The Labor Department's closely watched employment report on Friday is
also expected to show the jobs market rapidly tightening, with the
unemployment rate seen falling to a 22-month low of 4.1% from 4.2% in
November. It will sketch a picture of an economy that closed 2021 on a
high note, even if the public health picture is not as improved as
officials had hoped.
"Unfortunately the economy's path is still tethered to the pandemic and
Omicron is going to deliver a significant blow to the economy in the
first quarter," said Ryan Sweet, a senior economist at Moody's Analytics
in West Chester, Pennsylvania.
Nonfarm payrolls likely increased by 400,000 jobs last month after
rising 210,000 in November, according to a Reuters survey of economists.
Should payrolls meet expectations, a whopping 6.5 million jobs would
have been created in 2021.
This would be the largest annual increase in employment since record
keeping started in 1939, a fact that is likely to be highlighted by
President Joe Biden, who celebrates his first anniversary in the White
House this month.
Still, employment would be about 3.5 million jobs below its peak in
February 2020. Estimates ranged from as low as 150,000 to as high as 1.1
million jobs.
The government surveyed businesses and households for last month's
employment report in mid-December just as the Omicron variant was
barreling across the country. The United States reported nearly 1
million https://www.reuters.com/world/us/us-reports-nearly-1-mln-covid-19-cases-day-setting-global-record-2022-01-04
new coronavirus infections on Monday, the highest daily tally of any
country in the world.
Airlines have canceled thousands of flights and some school districts
have suspended in-person learning. Some working parents may have to take
on childcare duties, with the reversion to online learning.

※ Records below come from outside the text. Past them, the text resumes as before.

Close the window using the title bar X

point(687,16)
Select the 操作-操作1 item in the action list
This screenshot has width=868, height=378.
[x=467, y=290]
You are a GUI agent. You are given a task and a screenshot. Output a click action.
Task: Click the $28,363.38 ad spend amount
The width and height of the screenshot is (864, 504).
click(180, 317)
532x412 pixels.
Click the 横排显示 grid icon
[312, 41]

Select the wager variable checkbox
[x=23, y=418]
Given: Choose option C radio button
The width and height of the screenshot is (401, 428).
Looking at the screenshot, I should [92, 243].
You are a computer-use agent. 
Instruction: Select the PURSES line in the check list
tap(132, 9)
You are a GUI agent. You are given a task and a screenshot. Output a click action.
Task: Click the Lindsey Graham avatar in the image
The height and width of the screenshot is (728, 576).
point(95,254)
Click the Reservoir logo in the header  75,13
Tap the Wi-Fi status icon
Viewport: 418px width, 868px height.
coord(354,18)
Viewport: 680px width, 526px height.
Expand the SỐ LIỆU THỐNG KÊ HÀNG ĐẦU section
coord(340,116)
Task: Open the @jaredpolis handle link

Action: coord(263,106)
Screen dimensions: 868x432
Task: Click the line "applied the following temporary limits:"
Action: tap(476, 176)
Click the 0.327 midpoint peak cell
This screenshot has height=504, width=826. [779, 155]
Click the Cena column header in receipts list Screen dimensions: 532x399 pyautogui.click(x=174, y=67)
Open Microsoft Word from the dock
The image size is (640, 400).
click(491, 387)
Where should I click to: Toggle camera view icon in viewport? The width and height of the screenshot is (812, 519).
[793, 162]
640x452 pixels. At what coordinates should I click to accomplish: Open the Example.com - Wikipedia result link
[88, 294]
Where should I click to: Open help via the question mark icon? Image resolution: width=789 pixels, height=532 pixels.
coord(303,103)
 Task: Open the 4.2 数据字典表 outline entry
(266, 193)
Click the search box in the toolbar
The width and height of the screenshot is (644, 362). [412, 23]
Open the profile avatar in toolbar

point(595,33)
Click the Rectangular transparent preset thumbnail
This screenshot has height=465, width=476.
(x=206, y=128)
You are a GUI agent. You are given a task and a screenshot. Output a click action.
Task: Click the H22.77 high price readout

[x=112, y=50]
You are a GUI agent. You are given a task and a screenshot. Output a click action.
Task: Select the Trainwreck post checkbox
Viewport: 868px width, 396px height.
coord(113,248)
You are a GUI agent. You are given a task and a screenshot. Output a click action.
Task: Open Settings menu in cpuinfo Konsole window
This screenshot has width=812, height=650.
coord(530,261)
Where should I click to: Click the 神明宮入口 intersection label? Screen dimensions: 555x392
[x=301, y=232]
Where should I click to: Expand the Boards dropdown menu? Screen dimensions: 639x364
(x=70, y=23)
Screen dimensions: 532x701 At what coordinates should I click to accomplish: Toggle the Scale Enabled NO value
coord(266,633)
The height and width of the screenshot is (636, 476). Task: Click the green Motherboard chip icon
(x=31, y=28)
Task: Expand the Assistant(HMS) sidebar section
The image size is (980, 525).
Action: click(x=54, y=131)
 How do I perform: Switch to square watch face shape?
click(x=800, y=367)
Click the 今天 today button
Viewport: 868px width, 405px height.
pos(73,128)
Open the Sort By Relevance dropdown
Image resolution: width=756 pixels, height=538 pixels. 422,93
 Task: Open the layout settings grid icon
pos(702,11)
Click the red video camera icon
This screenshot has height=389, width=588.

People who are out sick or in quarantine and do not get paid during the
payrolls survey period are counted as unemployed even if they still have
a job with their companies.
"The chaos caused by the rapid spread of the Omicron variant came too
late to have much effect on December payrolls, which we estimate
increased by a healthy 350,000," said Michael Pearce, a senior U.S.
economist at Capital Economics in New York. "But the huge numbers of
people being told to isolate could drive a significant drop in payrolls
in January."
Economists expect November's payrolls count, which was the smallest
since December 2020, could be revised higher, noting that the response
rate to the survey that month was extremely low. The forecast for
December payrolls is also highly uncertain, given the vagaries of the
model used by the government to strip out seasonal fluctuations from the
data.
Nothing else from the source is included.